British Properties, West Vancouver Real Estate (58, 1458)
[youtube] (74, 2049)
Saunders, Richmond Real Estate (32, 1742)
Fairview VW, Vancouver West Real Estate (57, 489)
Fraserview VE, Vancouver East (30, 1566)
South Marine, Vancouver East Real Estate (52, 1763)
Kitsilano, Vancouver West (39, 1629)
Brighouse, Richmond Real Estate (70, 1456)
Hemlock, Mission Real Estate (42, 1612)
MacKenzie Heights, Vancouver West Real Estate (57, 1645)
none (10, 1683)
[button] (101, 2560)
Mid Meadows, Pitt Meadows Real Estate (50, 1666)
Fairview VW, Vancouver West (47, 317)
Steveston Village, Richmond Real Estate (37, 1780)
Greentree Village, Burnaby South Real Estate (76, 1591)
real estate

━━━━━━━━━━━━━━━━━━━━

Show the lines of the entries that include the string "Richmond", copying each in full.

Saunders, Richmond Real Estate (32, 1742)
Brighouse, Richmond Real Estate (70, 1456)
Steveston Village, Richmond Real Estate (37, 1780)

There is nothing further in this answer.